:: DOCUMENT SEGMENT ::

Meta's $13 billion data center comes with its own $4.6 billion power plant. That's two separate contracts, not one.
Meta broke ground on a 1-gigawatt Alberta data center that needs a dedicated natural-gas plant to power it and a closed-loop dry-cooling system to avoid a water fight. Both are new categories of AI-boom construction work, and they run on different clocks.
Meta broke ground July 8 on a 1-gigawatt data center in Sturgeon County, Alberta — a CAD $13 billion project. It won't run on the local grid. It runs on a separate, dedicated natural-gas plant that's a CAD $4.6 billion construction project in its own right, being built by a different owner on a different schedule. If you build mechanical, electrical, or power infrastructure and you're watching the data center boom for work, the plant next door is the part worth reading closely.
What did Meta actually break ground on?
A 1-gigawatt AI-optimized campus, scalable to 1.8 gigawatts — Meta's single largest facility outside the U.S. Meta says peak construction will need roughly 3,000 workers on site, with more than 300 permanent jobs once it's running. That's a normal-sized hyperscale build by 2026 standards. What's not normal is what's happening across the fence line.
Why does a data center need to build its own power plant?
Because the regional grid doesn't have a gigawatt of spare capacity sitting around, and neither does most of the grid anywhere a hyperscaler wants to build right now. Meta's answer here: a purpose-built, dedicated natural-gas combined-cycle plant called the Greenlight Electricity Centre, developed by a consortium of Pembina Pipeline, Morgan Stanley Infrastructure Partners, and Kineticor Asset Management — not Meta, and not the utility. Price tag: CAD $4.6 billion. It's expected to supply 932 megawatts at first, with room to grow to 1.8 gigawatts, but it isn't expected to reach operational status until late 2030.
Meta describes the arrangement as "matching" the campus's electricity use with clean and renewable power purchased elsewhere. Physically, the electrons come from gas. Greenpeace Canada's Keith Stewart called the offset framing "an accounting game," and the Pembina Institute's David Pickup put it more bluntly: Alberta and Meta have "agreed to lock in gas today and build renewables later." Whatever your view of that arrangement, the construction implication is plain: this is a two-permit, two-owner, two-schedule project, and the second one needs EPC contractors, boilermakers, and pipefitters who've likely never bid a data center in their lives.
What does "zero operational water use" mean for the mechanical scope?
Meta says Sturgeon County will run a closed-loop, dry-cooled system — no evaporative cooling towers, no ongoing operational water draw. Meta's own comparison: less annual water use than a typical Alberta golf course. That's a direct answer to the fight that's already stalled other AI data center projects. We covered the moratorium wave that fight is producing earlier this week — counties from Maryland to Indiana pausing hyperscale permits over water and power concerns.

:::
:: DATA ::

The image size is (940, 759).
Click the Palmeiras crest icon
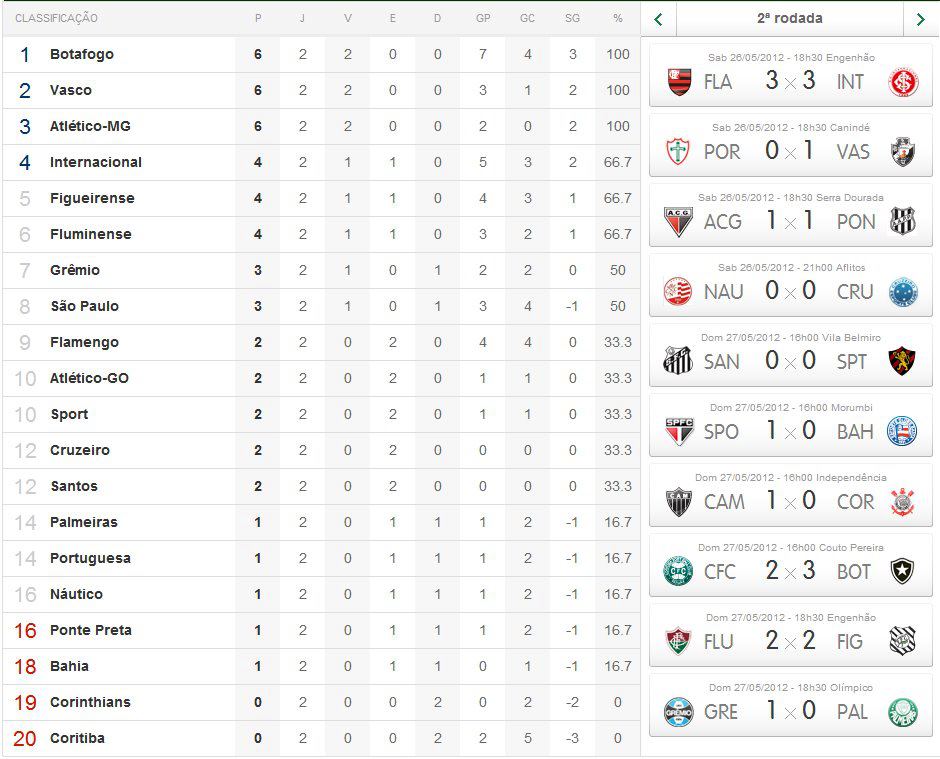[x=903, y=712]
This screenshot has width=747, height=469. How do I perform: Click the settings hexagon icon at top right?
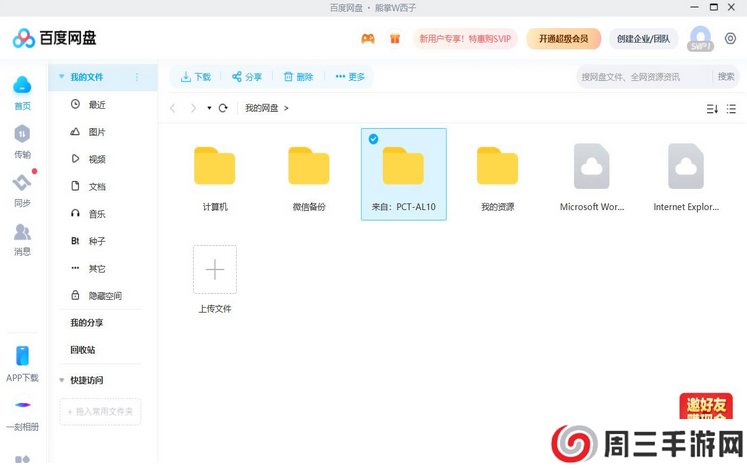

:::

§ **DIRECTIONS FOR THIS TASK**
According to the article on Meta's Alberta data center, when is the Greenlight Electricity Centre expected to become operational?

§ **COMPLETED EXERCISE**
Late 2030.